The co-ordinates for Sculptor’s Cave on the OS map are NJ 1750 7072.
Arriving at the cave
Once you arrive at the cave you will see two entrances. One entrance has been boarded up. Perhaps to protect the Pictish Carvings. Historic Environment Scotland has put up an information board showing what the Pictish carvings on the cave walls look like. Many of these can be located near the entrances.
The inside of the cave is large with a lot of natural light. However, it’s still a good idea to bring a torch to help find the carvings on the walls. We loved exploring the cave walls and all its nooks and crannies. There is a mini shrine towards the back of the cave where people have left a variety of items. Perhaps a modern-day homage to its history. The cave entrance offers a spectacular frame looking out to the Moray Coast. This provides the opportunity for a great photograph.

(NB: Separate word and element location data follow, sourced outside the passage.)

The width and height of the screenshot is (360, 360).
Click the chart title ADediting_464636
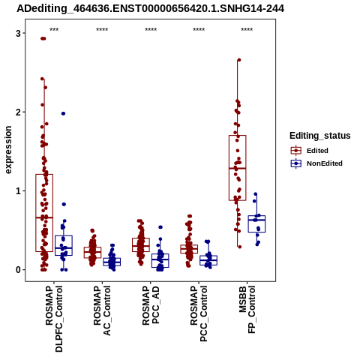click(x=151, y=9)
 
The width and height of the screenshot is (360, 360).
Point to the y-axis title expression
click(x=8, y=150)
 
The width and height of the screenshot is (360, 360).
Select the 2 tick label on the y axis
click(x=18, y=112)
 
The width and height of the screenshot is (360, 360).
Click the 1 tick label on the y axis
click(x=18, y=190)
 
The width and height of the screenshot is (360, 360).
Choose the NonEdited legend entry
click(x=316, y=164)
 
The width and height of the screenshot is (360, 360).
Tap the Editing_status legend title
click(x=320, y=136)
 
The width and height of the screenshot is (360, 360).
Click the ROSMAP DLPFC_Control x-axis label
click(x=54, y=319)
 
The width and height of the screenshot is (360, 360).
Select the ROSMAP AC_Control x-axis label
click(x=102, y=310)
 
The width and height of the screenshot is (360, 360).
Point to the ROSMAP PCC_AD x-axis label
click(x=151, y=305)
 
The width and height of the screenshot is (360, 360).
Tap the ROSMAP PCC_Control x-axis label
click(x=199, y=314)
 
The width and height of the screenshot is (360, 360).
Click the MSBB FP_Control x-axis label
click(x=247, y=310)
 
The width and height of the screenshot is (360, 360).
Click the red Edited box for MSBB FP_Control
click(x=238, y=168)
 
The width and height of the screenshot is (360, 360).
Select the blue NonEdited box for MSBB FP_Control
click(x=256, y=224)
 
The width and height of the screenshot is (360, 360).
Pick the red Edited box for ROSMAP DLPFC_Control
click(x=44, y=213)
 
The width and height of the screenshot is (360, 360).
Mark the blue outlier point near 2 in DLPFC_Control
click(x=63, y=113)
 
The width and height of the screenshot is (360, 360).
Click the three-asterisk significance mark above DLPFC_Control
click(x=54, y=30)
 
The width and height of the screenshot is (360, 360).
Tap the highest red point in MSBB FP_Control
click(x=239, y=60)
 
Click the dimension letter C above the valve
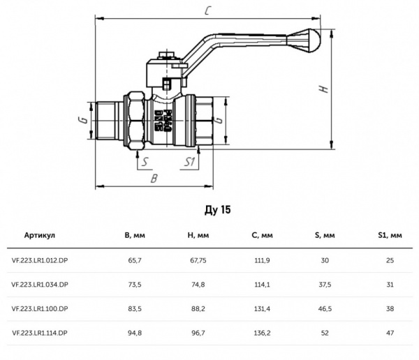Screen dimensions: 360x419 click(209, 10)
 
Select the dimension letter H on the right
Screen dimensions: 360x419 click(323, 89)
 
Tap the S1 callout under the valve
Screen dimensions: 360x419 click(189, 163)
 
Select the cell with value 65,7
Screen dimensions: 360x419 click(133, 260)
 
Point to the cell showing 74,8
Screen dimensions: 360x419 click(198, 285)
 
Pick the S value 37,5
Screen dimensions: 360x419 click(325, 285)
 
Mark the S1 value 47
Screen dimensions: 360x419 click(390, 333)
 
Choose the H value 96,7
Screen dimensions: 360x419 click(198, 333)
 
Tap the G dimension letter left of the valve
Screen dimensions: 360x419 click(82, 120)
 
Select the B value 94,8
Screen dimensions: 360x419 click(133, 333)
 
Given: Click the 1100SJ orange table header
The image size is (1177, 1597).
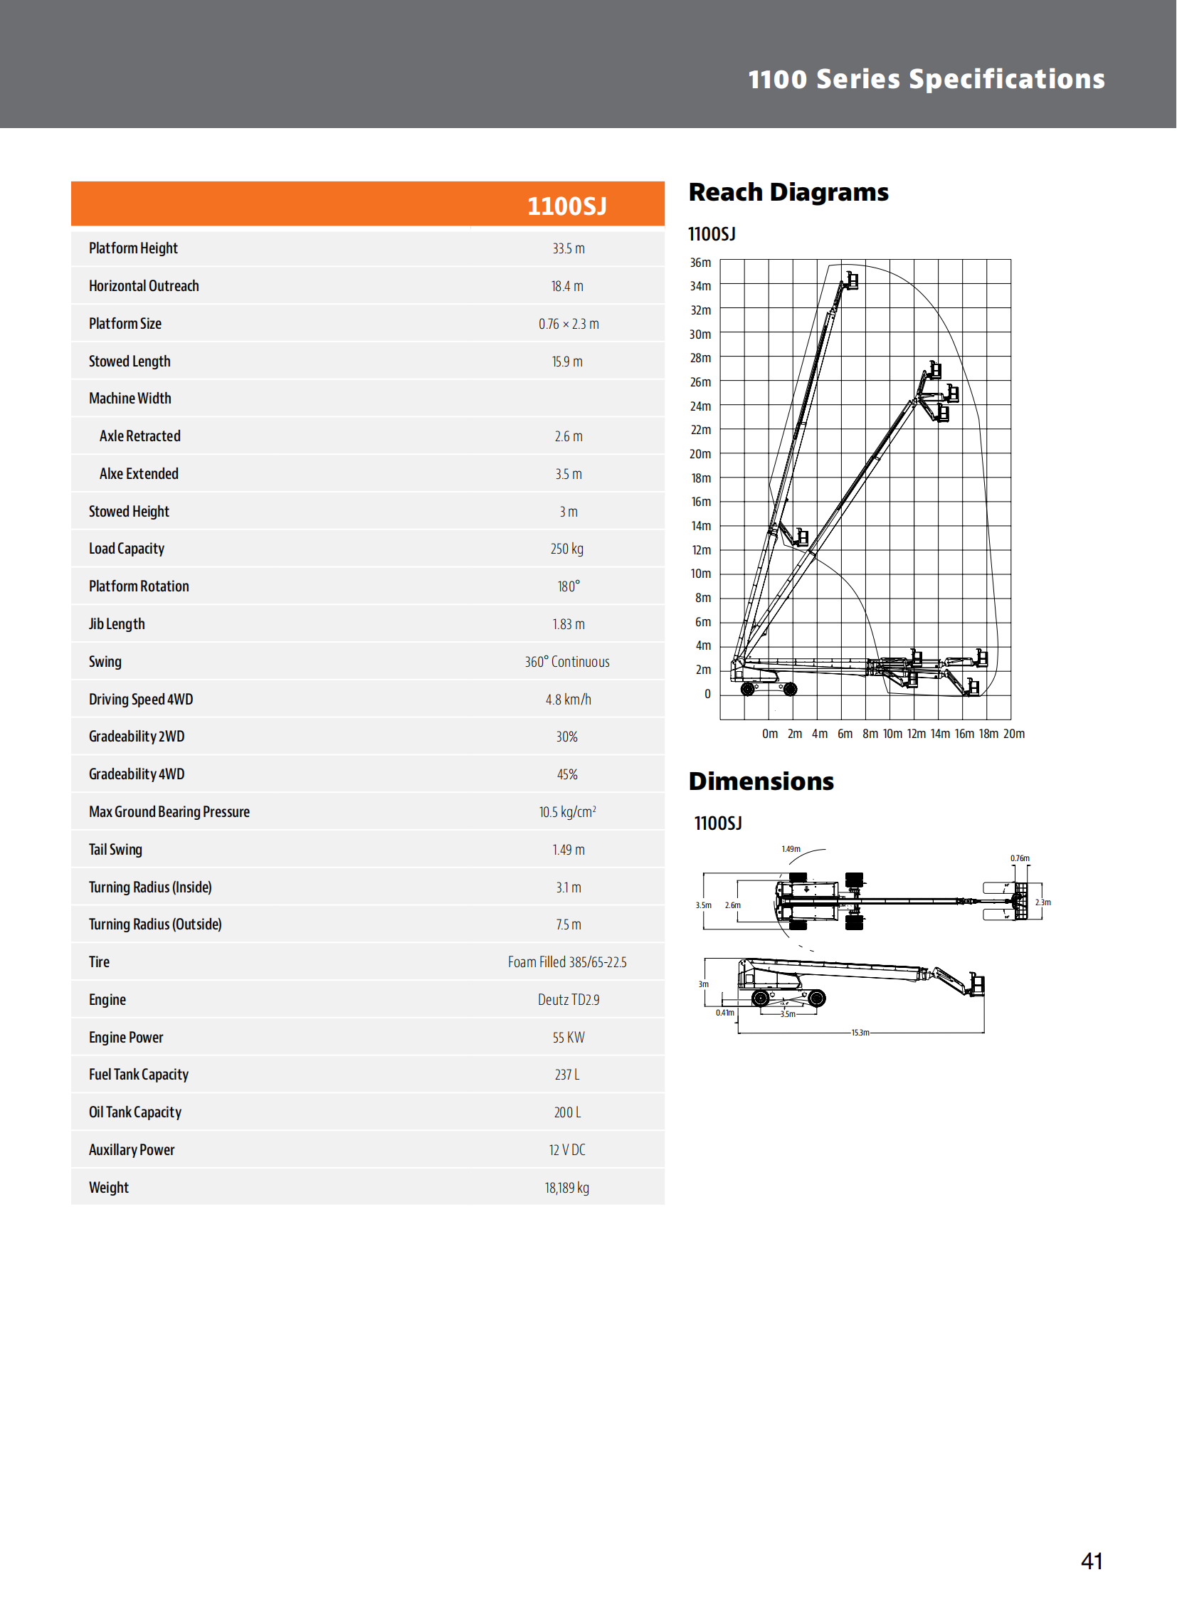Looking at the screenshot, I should tap(566, 206).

Extending the walk to Clashach Cove
If you would like to extend your walk you can return to the coastal path up the rope and continue along the path until you reach Clashach Cove. A path to the right will take you down to this beautiful beach. There is a steep option and a more gradual descent to reach the sandy bay below. Sea arches, caves and stunning rock formations flank either side of Clashash Cove.

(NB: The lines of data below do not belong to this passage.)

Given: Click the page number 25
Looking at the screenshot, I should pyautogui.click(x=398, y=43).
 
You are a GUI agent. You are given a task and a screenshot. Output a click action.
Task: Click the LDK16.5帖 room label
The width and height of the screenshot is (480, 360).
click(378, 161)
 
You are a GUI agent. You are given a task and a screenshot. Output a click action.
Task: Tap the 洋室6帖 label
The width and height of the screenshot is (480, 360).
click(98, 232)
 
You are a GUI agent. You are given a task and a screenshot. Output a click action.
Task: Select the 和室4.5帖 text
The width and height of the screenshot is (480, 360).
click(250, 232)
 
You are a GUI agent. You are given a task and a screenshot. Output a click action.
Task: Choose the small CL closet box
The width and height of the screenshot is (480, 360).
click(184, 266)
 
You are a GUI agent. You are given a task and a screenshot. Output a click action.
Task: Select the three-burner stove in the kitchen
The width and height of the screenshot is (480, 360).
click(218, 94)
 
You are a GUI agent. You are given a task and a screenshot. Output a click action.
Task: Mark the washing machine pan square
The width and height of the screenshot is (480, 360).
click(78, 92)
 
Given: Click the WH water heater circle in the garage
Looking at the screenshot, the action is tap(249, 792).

There is a flat grassy area behind the sand that would be perfect for camping. The calmness of the water also makes this a great spot for swimming, kayaking and paddle-boarding. If you have the time, I would definitely add this onto your walk. There are also some fossilised dinosaur prints available to see nearby at the entrance of Clashash Quarry. Unfortunately, the weather has begun to wear away these amazing fossils, but they are still well worth a visit!

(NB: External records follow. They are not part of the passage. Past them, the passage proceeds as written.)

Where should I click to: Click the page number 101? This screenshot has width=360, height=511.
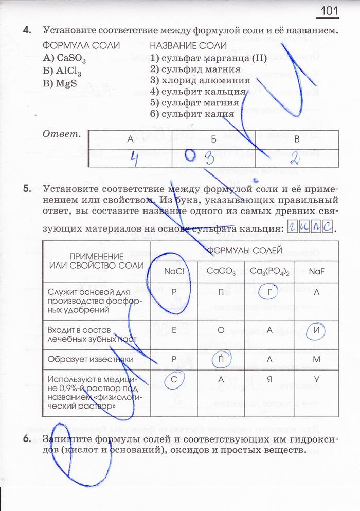tap(330, 11)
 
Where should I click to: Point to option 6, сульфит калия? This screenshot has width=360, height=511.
tap(192, 114)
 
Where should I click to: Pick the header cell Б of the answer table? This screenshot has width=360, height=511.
tap(213, 139)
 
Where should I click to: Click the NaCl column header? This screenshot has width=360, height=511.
tap(174, 271)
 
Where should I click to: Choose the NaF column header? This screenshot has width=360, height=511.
tap(316, 271)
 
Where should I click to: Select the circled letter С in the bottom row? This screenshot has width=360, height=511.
tap(174, 379)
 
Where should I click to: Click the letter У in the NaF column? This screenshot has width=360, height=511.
tap(316, 380)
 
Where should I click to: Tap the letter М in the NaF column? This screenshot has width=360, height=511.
tap(316, 359)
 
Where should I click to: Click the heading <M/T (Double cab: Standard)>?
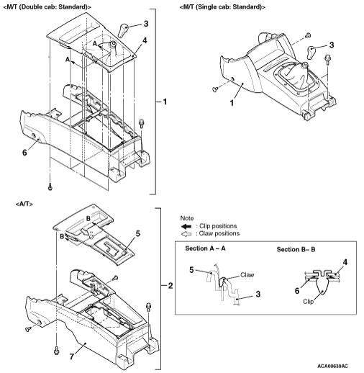click(x=47, y=7)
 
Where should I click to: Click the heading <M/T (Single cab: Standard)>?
click(x=222, y=7)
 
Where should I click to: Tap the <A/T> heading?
click(x=24, y=204)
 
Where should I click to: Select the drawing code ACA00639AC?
click(x=332, y=366)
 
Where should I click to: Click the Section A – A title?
click(x=205, y=248)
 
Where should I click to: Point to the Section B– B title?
click(x=296, y=249)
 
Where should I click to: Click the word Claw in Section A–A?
click(x=247, y=275)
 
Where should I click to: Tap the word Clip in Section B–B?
click(x=308, y=302)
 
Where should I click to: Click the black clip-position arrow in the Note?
click(x=186, y=226)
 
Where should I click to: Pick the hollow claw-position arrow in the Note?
click(x=186, y=234)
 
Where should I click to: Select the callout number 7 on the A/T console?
click(x=72, y=356)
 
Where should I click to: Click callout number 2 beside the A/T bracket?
click(x=170, y=286)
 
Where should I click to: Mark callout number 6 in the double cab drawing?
click(x=24, y=153)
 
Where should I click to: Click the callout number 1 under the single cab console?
click(x=232, y=103)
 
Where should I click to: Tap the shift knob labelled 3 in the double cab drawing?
click(x=123, y=30)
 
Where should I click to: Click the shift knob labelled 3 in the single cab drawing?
click(x=311, y=52)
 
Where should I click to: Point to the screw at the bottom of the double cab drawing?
click(x=50, y=186)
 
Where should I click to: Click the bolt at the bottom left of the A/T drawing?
click(x=57, y=350)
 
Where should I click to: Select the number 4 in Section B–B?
click(x=345, y=262)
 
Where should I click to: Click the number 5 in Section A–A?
click(x=191, y=270)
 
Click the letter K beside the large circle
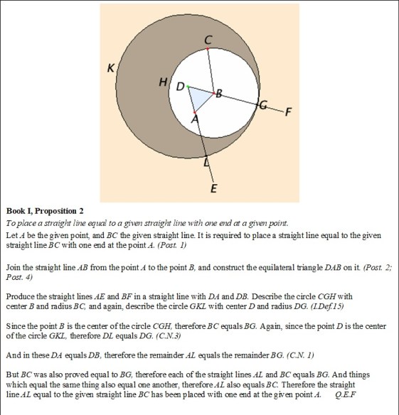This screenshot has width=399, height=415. pos(110,68)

This area of Scotland is just spoiled for choice with beautiful beaches and before we returned to our car, we veered off to the left to have a look at Covesea beach (situated close to the carpark). After seeing the spectacular beach stretch before us we decided to go for a paddle! The beach boasts 4km of beautiful white sand and eventually leads onto Lossiemouth West beach. There are several rock pools, a lighthouse, and more caves to explore. Along with Clashach Cove this is my favourite beach on the Moray coast.
What started as a day out to find and explore Sculptors cave turned into so much more for us. Finding the cave is an adventure in itself. However, when you do reach it you will be blown away by its history, intrigue and beauty. We weren’t prepared for was how beautiful this entire section of coast is. Stunning cliff edges, caves, rock formations and beautiful sandy beaches made this a very difficult place to leave. We will definitely be back.
We recommend visiting this enchanting cave and taking in all the beautiful surrounding coastline while you do so!